TRENGGALEK – Komisi III DPRD Trenggalek menindaklanjuti masalah perbedaan tentang standar satuan harga (SSH) yang ada di lapangan dan pada peraturan bupati (Perbup).

Hal itu terjadi setelah banyaknya temuan di lapangan banyaknya pekerjaan yang tidak sesuai dengan rancangan yang terjadi akibat perbedaan harga tersebut.

“Memang dalam hal tindaklanjut permasalahan ini, tahapan APBD memang atas arahan KPK untuk pelaksanaan sirup,” kata Pranoto selaku Ketua Komisi III DPRD Trenggalek usai rapat, Rabu (26/1/2022).

Berdasarkan instruksi KPK perencanaan pembangunan harus di unggah oleh ULP setiap tahunnya pada tanggal 31 Januari. Cuman yang terjadi banyak satuan harga dalam perencanaan dan dalam pelaksanaan sangat terpaut jauh.

Temuan tersebut terjadi pada pelaksanaan APBD 2021, banyak yang ketika ketika satuan harga di tetapkan pada perencanaan akan berubah ketika dibelanjakan dalam pelaksanaan kegiatan.

“Jadi barangnya ada namun harga tidak sesuai karena dalam perencanaan telah di tetapkan namun dipasaran saat pelaksanaan harga naik jauh,” jelas Pranoto.

Pranoto juga melihat jika perbup standar harga tahun 2022 masih memakai standar harga tahun 2021, sehingga standard harga di perbup tidak sesuai dengan SSH.

Menurutnya, rekanan yang mengerjakan sampling PJU pasti menangis atas kejadian itu.
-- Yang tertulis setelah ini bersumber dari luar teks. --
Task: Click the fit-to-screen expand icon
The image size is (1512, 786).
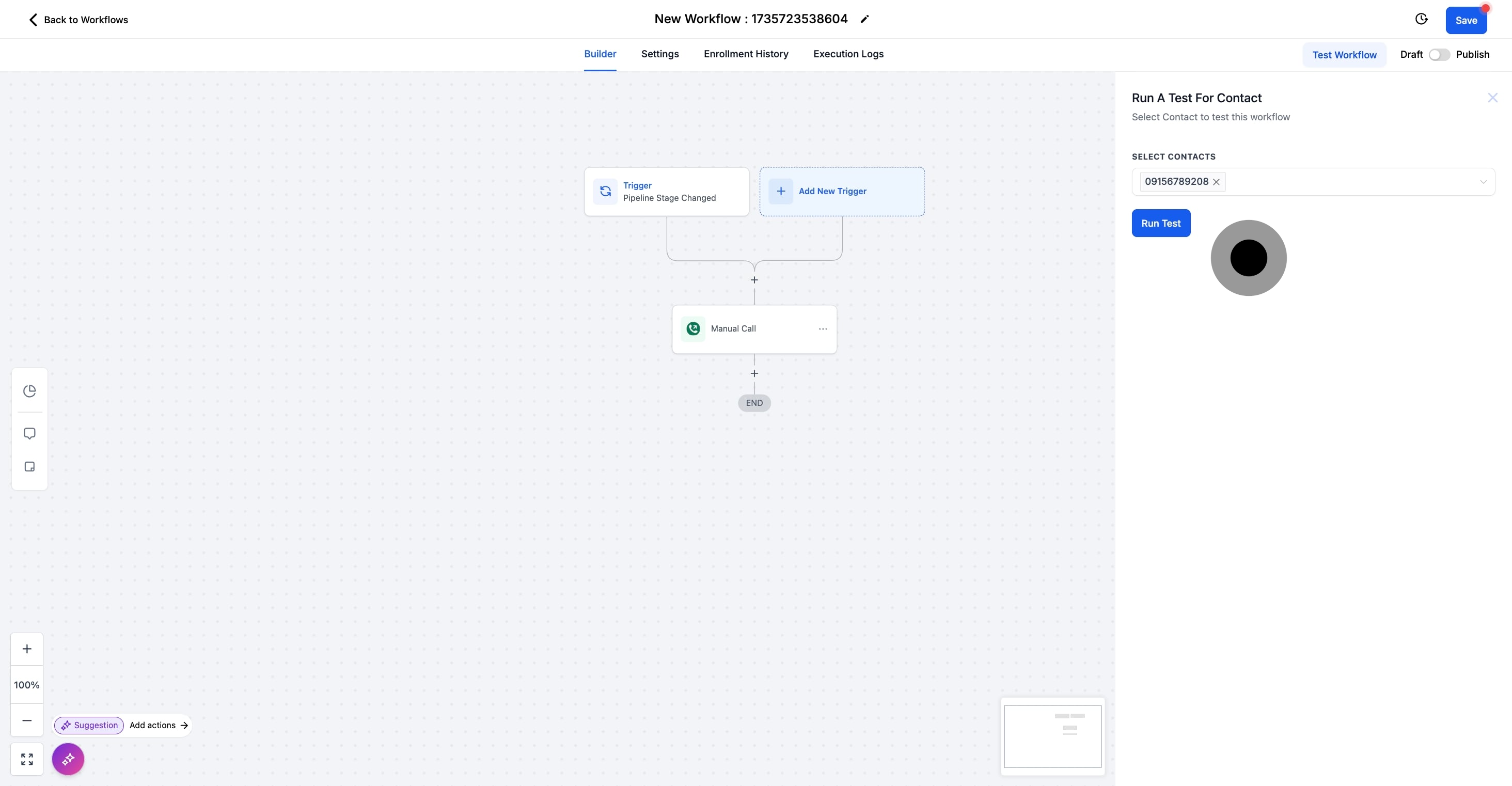Action: 27,759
Dalam hal ini komisi III meminta asisten daerah harus melakukan evaluasi, mestinya meroket dengan pembangunan dengan kualitas yang baik, tapi jika itu yang terjadi kenyataannya tidak sama.
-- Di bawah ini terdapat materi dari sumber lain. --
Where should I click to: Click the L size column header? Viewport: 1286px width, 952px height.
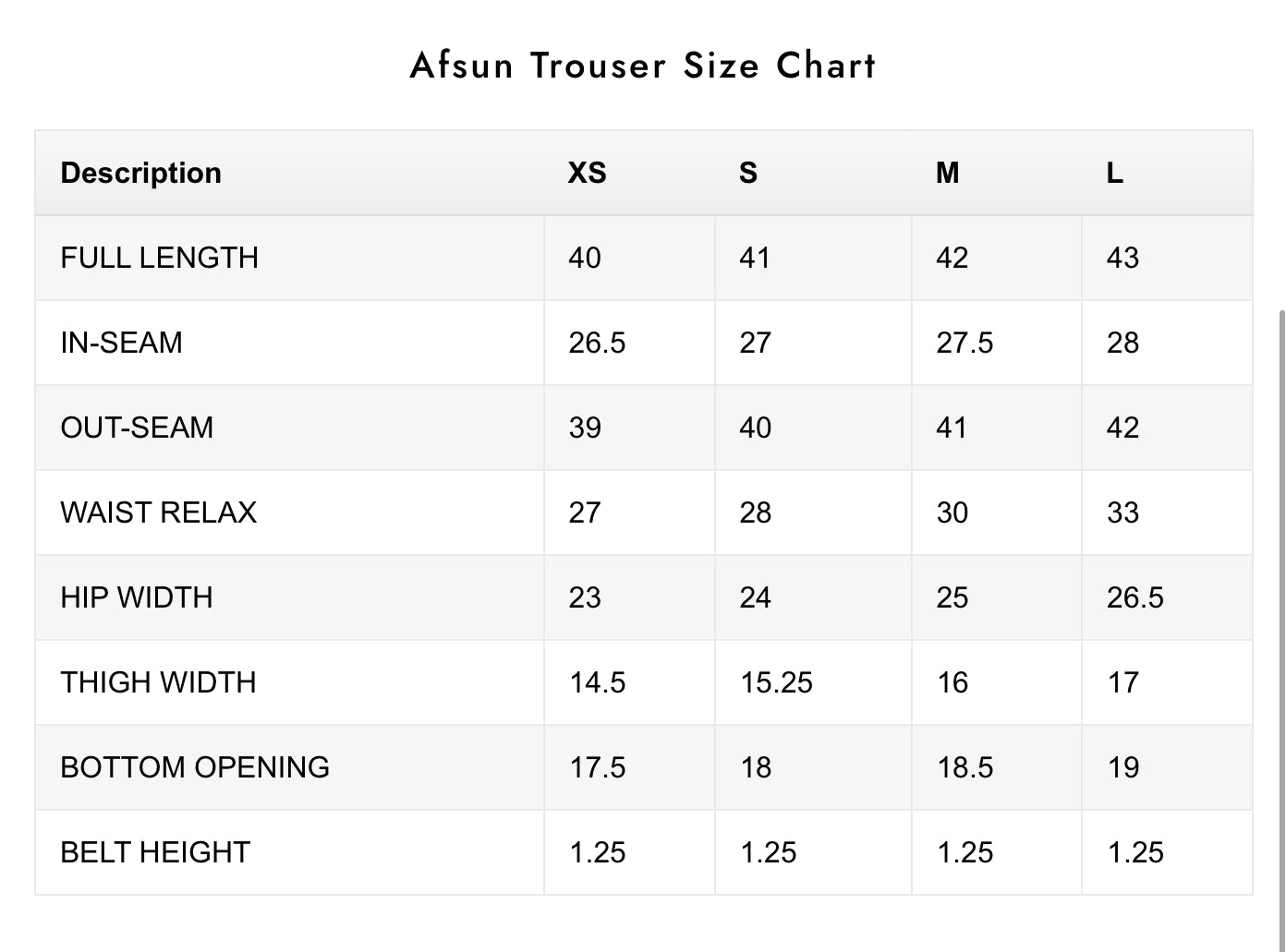1115,173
“Intinya segala permasalahan telah dicatat, namun tentang solusinya apa masih akan dicari,” ucapnya.

Ditambahkan Pranoto, kajian dan revisi Perbup yang telah di sahkan harus dievaluasi kembali. Perpres dalam ssh memang harus menyesuaikan dengan standar harga namun saat ini yang terjadi tidak.
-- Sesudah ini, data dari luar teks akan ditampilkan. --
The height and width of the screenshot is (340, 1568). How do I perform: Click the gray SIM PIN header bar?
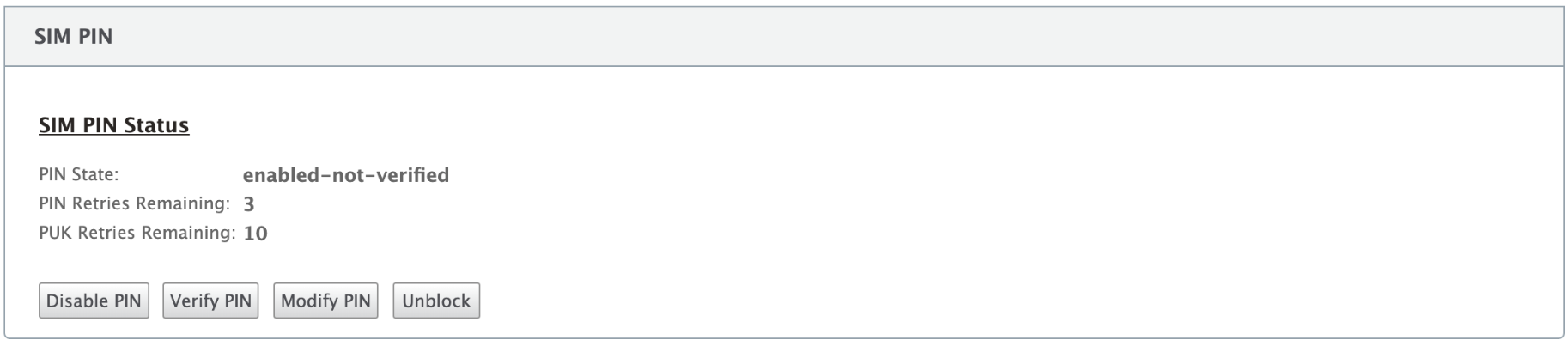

Respon cepat oleh TAPD harus dilakukan, jangan sampai komisi pengawasan menemukan permasalahan itu secara benar, sehingga berdampak pada banyaknya kegiatan yang tidak sesuai standar.

Dalam pengalaman sebelumnya, penyusunan ssh membentuk tim ada tiga analis pengairan binamarga dan bangunan. Inventarisir akan menghasilkan data harga terkumpul dan akan dilakukan perubahan.

“Jadi OPD juga harus aktif yakni dalam melampirkan perubahan harga. Memang dari bidang pembangunan tidak tahu jika OPD pelaksana tidak ada masukan,” terangnya.

Dicontohkan Pranoto, pasir saat itu di harga Rp 285 ribu namun di daerah munjungan sudah mencapai Rp 480 ribu, besi juga seperti itu ukuran 12a diharga Rp 138 ribu dan itu masih pesan, sedangkan besi ukuran 11,6 diharga Rp 130 ribu.

Namun dalam Perbup masih diharga Rp 98 ribu bahkan masih potong pajak. Sehingga agak wajar ketika pekerjaan kurang sesuai. Evaluasi itu harus dilakukan, jika untuk membentuk tim evaluasi tidak ada anggaran komisi III siap mengawal penambahan pada PAK.

“Tahapan penyusunan ssh yang dikomandani oleh Bakeuda harus benar-benar dievaluasi dan dilaksanakan,” pintanya. (Rudi)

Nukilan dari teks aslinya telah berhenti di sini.